Am Vormittag traf sich Romano Prodi mit seinen engsten Vertrauten. Es ging um die neue Regierung, um Posten, die zu verteilen waren. Noch war die Welt für das Prodi-Lager in Ordnung. Der Schock kam dann kurz nach halb drei.

Rom - Normalerweise sitzen die römischen Abgeordneten und Senatoren um diese Zeit beim Mittagsessen in den Restaurants der Altstadt. Diesmal war alles anders, nervös und fahrig stand Prodi in der Cafébar des Abgeordnetenhauses, verfolgte im Fernsehen das Drama, das sich im Senat abspielte. Was da geschah, war genau das, was nach der Strategie der Prodi-Allianz niemals stattfinden durfte: Gleich die erste Kraftprobe mit dem Lager des scheidenden Ministerpräsidenten Silvio Berlusconi ging gründlich daneben.

Auf magere 157 Stimmen kam der Prodi-Mann Franco Marini beim ersten Urnengang für den Senatspräsidenten, fünf Stimmen weniger als die absolute Mehrheit. Das Berlusconi-Lager brach in Jubel aus. «Das zeigt die wirkliche politische Kräfteverhältnis, das Land ist politisch in zwei Hälften gespalten, Prodi muss diese Realität anerkennen», dozierte ein Berlusconi-Sprecher. Ganz gleich wie die nächsten Wahlgänge ausgehen, die Schlappe im ersten Wahlgang für die Mannschaft Prodis ist ein «böses Zeichen» für das Mitte-Links- Bündnis. «Jede Abstimmung über jedes Gesetz wird künftig zur Zitterpartie werden», wie ein römischer Kommentator meinte.

Ironie der Geschichte: Ausgerechnet Giulio Andreotti, die Symbolfigur der vor über zehn Jahren gestürzten «Schmiergeldrepublik», bringt Prodi in die Bredouille. Den Rücken tief gebeugt schreitet der 87-Jährige im Senatspalast zur Wahlurne. Kein anderer Politiker in Europa ist so hoch gestiegen, hat sich so lange gehalten in den Sphären der Macht - und ist dann so tief gefallen wie Andreotti. Jahrzehnte lang bestimmte er die Politik, dann stand der Mann, der noch heute regelmäßig zur Frühmesse geht, wegen Mordverdacht und Verstrickungen mit der Mafia vor Gericht. Nun erlebte er eine stille Genugtuung für erlittene Schmach: Andreotti ist wieder da, er spielt wieder mit im Machtpoker.

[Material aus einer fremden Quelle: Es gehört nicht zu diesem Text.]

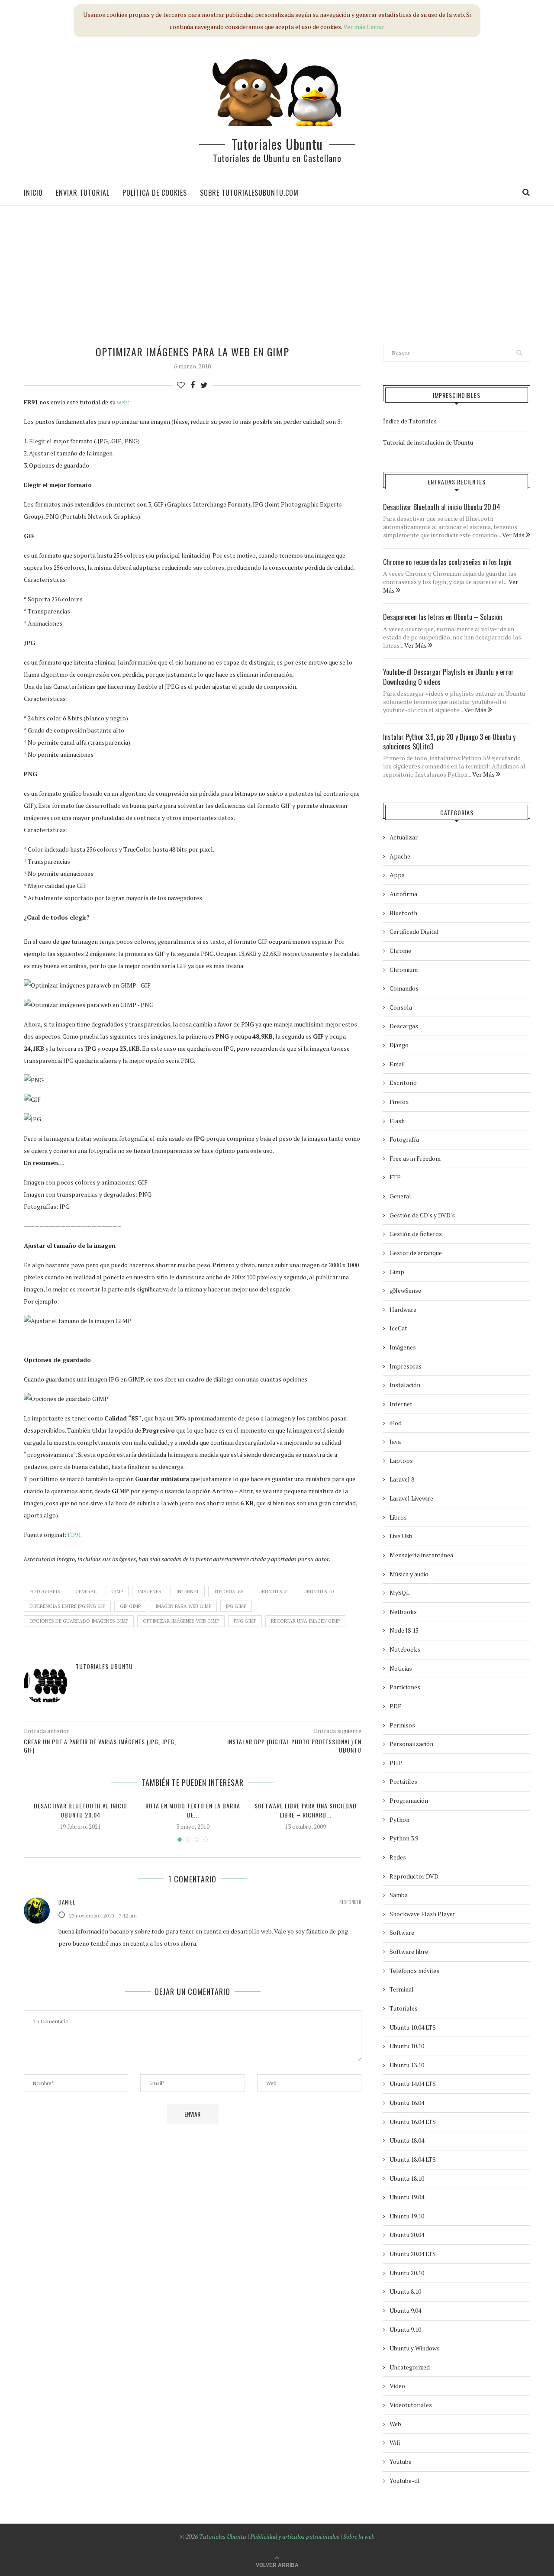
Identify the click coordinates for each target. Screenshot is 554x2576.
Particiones (405, 1687)
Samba (399, 1895)
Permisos (402, 1725)
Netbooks (403, 1612)
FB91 (74, 1534)
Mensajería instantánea (421, 1555)
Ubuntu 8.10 (405, 2291)
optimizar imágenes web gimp (181, 1621)
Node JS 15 (404, 1630)
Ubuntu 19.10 (407, 2216)
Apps (397, 875)
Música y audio (409, 1574)
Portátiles (403, 1781)
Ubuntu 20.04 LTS (413, 2254)
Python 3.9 (404, 1838)
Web (395, 2424)
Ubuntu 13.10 (407, 2065)
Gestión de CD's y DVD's (422, 1215)
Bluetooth (403, 913)
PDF (395, 1706)
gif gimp (130, 1606)
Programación (409, 1800)
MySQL (399, 1592)
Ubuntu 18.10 (407, 2178)
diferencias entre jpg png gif (67, 1606)
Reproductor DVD (414, 1876)
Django (399, 1045)
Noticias (401, 1668)
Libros (398, 1517)
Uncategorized (410, 2367)
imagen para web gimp (183, 1606)
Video (397, 2386)
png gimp (245, 1621)
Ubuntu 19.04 (407, 2197)
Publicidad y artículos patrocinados (294, 2536)
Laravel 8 (402, 1479)
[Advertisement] (266, 274)
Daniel (66, 1902)
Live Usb (401, 1536)
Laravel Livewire (411, 1498)
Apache (400, 856)
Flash (397, 1121)
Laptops (401, 1460)
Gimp (117, 1591)
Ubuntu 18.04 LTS (413, 2159)
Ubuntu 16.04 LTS (413, 2122)
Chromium (404, 969)
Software (402, 1932)
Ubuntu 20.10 (407, 2273)
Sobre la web (358, 2536)
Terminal (402, 1989)
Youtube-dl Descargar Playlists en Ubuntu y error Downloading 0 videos (448, 677)
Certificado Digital (414, 931)
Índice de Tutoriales (410, 421)
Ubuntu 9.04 (273, 1591)
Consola (401, 1007)
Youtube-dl (405, 2480)
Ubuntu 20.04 (407, 2235)
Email (397, 1064)
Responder (350, 1902)
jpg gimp (236, 1606)
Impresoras (406, 1366)
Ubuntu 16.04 (407, 2102)
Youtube (401, 2461)
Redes (398, 1857)
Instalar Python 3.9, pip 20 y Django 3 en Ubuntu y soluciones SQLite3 (449, 742)
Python (399, 1819)
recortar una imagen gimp (305, 1621)
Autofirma (403, 894)
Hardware (403, 1309)
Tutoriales (229, 1591)
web (122, 402)
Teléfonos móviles (414, 1970)
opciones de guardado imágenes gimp (78, 1621)
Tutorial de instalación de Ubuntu (428, 442)
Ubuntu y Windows (415, 2348)
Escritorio (403, 1082)
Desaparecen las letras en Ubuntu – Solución (442, 617)
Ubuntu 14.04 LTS (413, 2083)
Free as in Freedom (415, 1158)
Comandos (404, 988)
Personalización (411, 1744)
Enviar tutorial (83, 192)
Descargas (404, 1026)
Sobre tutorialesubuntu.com (249, 192)
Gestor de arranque (416, 1253)
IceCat (398, 1328)
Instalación (405, 1385)
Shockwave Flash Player (422, 1914)
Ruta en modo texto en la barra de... (192, 1810)
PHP (396, 1763)
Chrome (400, 950)
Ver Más (514, 535)
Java (395, 1441)
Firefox (399, 1102)
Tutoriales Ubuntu (277, 144)
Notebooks (405, 1649)
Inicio (33, 192)
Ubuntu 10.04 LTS (413, 2027)
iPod (396, 1423)
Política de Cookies (154, 192)
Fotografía (45, 1591)
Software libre (409, 1951)
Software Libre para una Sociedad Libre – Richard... (305, 1810)
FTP (395, 1177)
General (86, 1591)
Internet (187, 1591)
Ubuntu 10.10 (407, 2046)
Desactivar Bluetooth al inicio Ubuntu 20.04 (80, 1810)
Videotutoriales (411, 2405)
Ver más (354, 27)
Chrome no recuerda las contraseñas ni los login (447, 562)
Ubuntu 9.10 (318, 1591)
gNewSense (405, 1290)
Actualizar (404, 837)
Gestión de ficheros (416, 1234)
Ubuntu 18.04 (407, 2140)
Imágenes (149, 1591)
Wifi (395, 2442)
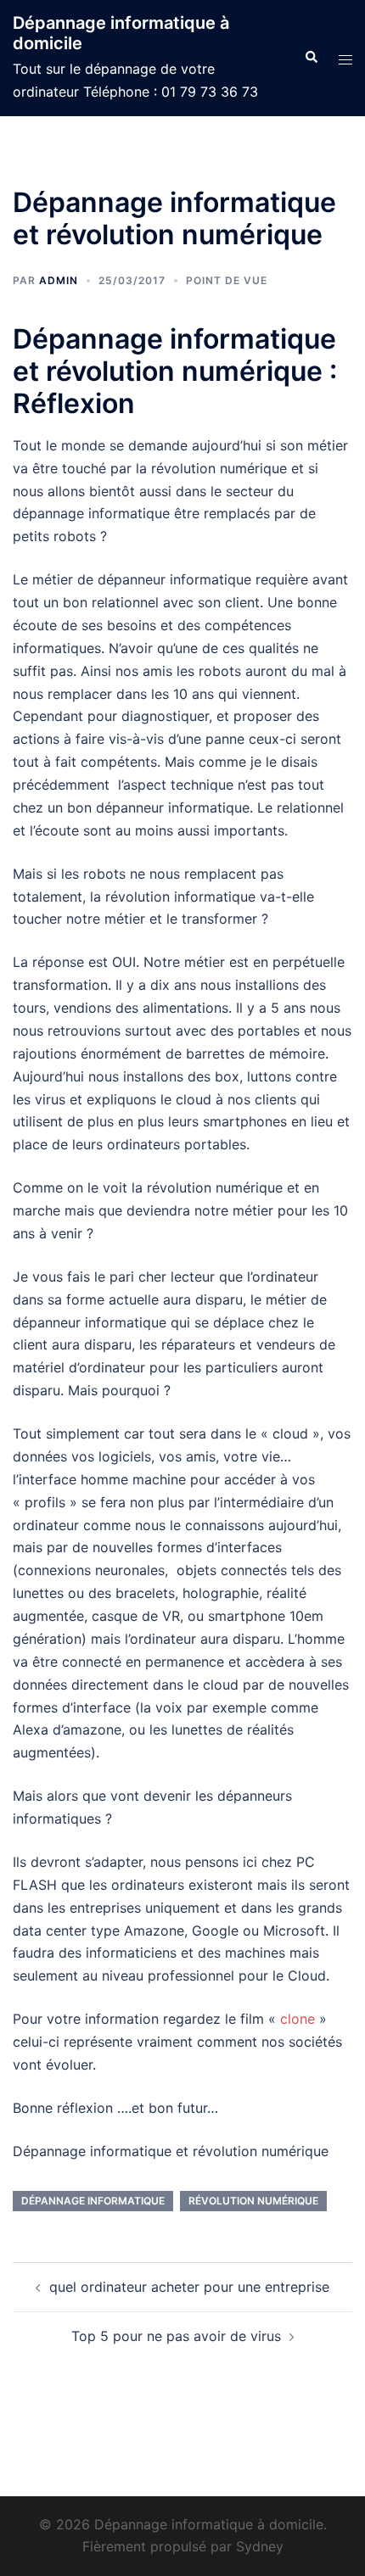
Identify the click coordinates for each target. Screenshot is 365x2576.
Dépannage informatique (93, 2200)
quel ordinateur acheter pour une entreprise (189, 2286)
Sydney (260, 2546)
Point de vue (226, 280)
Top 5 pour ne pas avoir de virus (176, 2335)
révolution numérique (253, 2200)
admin (58, 280)
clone (299, 2018)
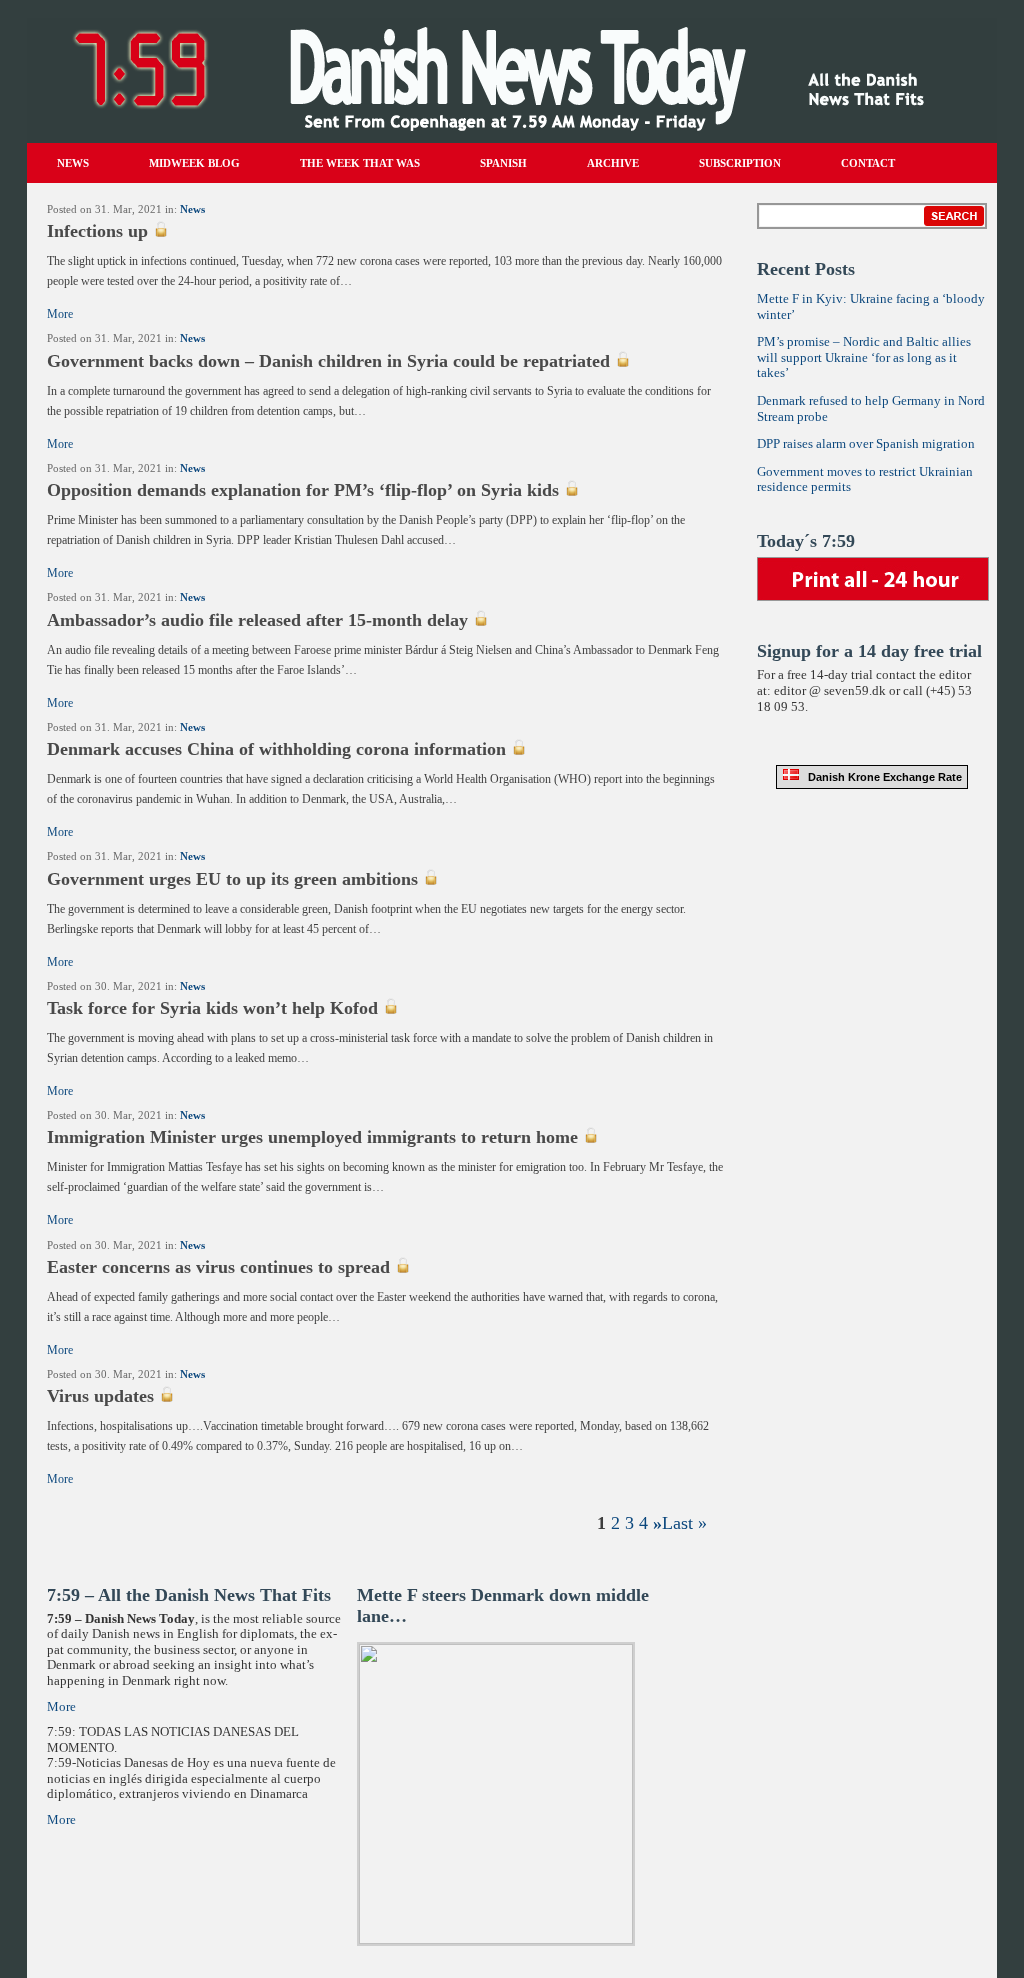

Gleich nach der Parlamentswahl vor drei Wochen hatte Berlusconi ein Angebot gemacht, das einen deutschen Namen trägt. «Große Koalition» nennen das die Berlusconi-Leute. Berlusconis Kalkül: Mit nur zwei Stimmen ist Prodis Mehrheit im Senat hauchdünn. Damit könne man zwar in Ländern wie Deutschland regieren, in Italien ist das weitaus schwieriger. Kühl lehnte Prodi das Angebot ab.

Berlusconi hat seine Strategie klar angekündigt: «Total-Opposition». Jeden nur erdenklichen Knüppel werde man Prodi zwischen die Beine werfen, bestenfalls zu einer «Fußnote» solle eine Regierung Prodi werden. Das ist eine klare Strategie, fragt sich, was Prodi dem entgegenzusetzen hat. Am Freitag begann das «Unternehmen» Prodi erst einmal mit einem Fehlstart. (Von Peer Meinert, dpa)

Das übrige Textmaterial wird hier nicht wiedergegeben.